I mean, sure, there’s black history month, and Holocaust awareness day, mother’s day, and even El Salvadorian Sunday—but these holidays, or well, I guess I shouldn’t call them that, but these occasions are so much more than the promotion of alcohol and religion—these other, black sheep holidays are all about historical awareness. The only substance that is popular during black history month is that which resides in the soul of Ruby Bridges, that little African-American girl who defied segregation and drank at everybody’s water fountain back in the sixties. St. Patrick’s Day is a holiday that even the actual Irish don’t make such a fuss about, with one man from Dublin stating on his nationalistic blog, “Tha difference bee’twin us an’ thee Americans is tha’ we don’ nee’ a hooliday ta geet peesed!” Though this is of course a sad reality, this is also a very bold, accurate statement about American society. And what these native people are trying to say is that there is much more to even the Irish than St. Patrick’s Day would have you know.

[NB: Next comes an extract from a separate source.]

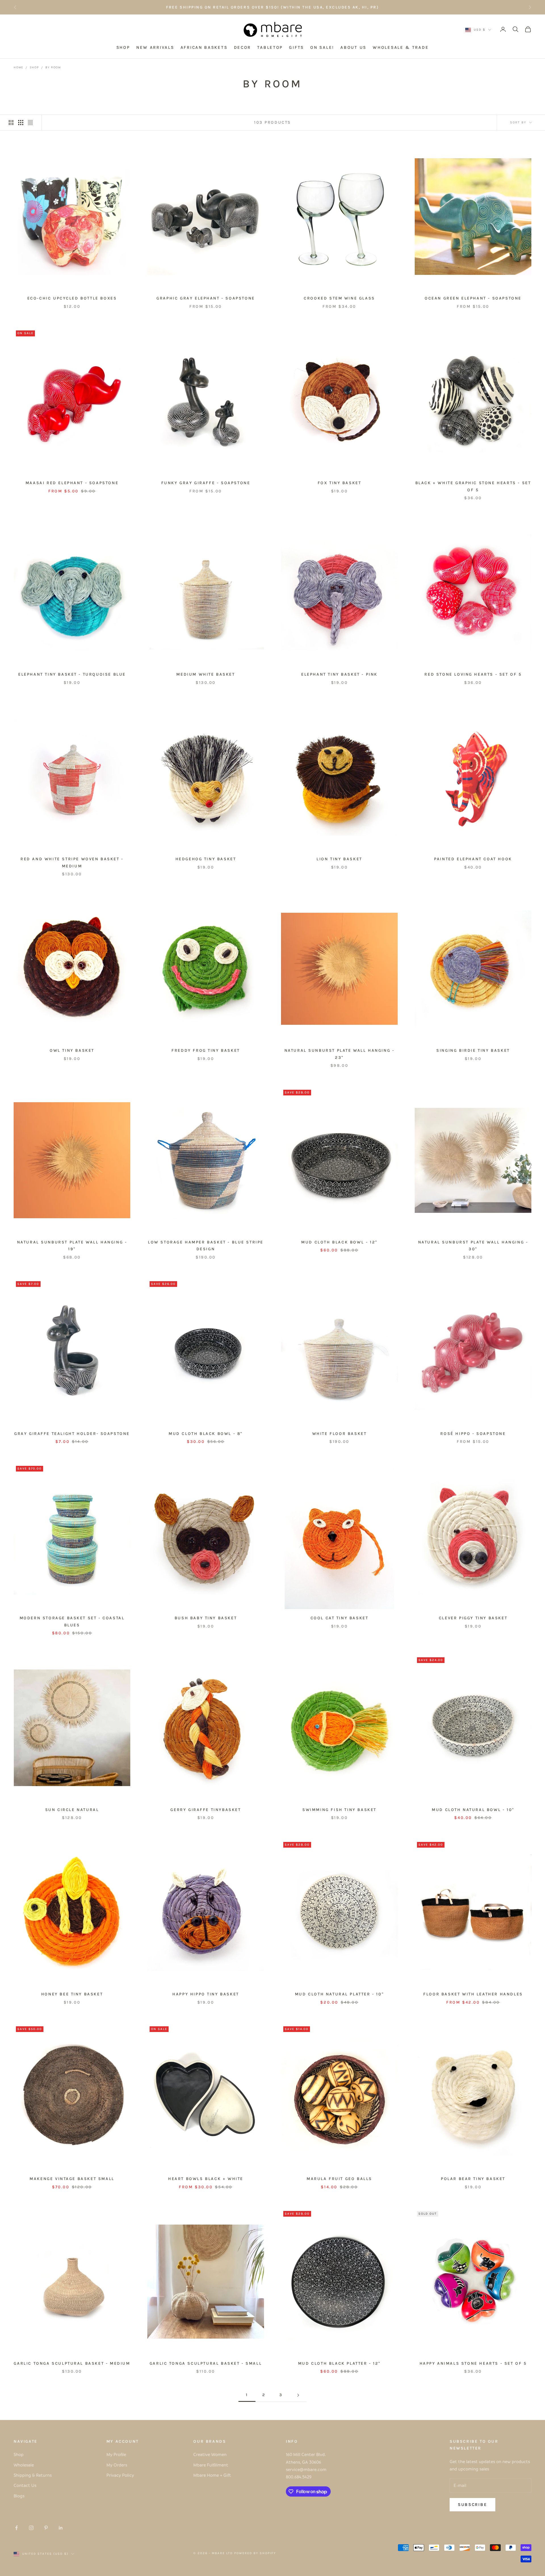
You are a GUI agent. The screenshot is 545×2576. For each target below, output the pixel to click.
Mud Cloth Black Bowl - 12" (339, 1242)
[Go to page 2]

As I have mentioned, a historical event that has something to do with a specific ethnicity should be one of merit. St. Patrick’s Day is a pat on the back for everybody who has a “Mc” in their name and a “beer” in their hand. St. Patrick’s Day could, however, be about the great strife of the potato famine and how an island of green became an island with very little green at all—in the name of money. Certainly, cloth-ridden people digging through piles of dirt is no easy image, and we Irish-Americans should capitalize on it instead of pinching all the poor ethnic kids for not sticking to such silly Americanized Irish traditions (such as wearing green). St. Patrick’s Day is a prime example that beer may not discriminate, but the United States certainly does.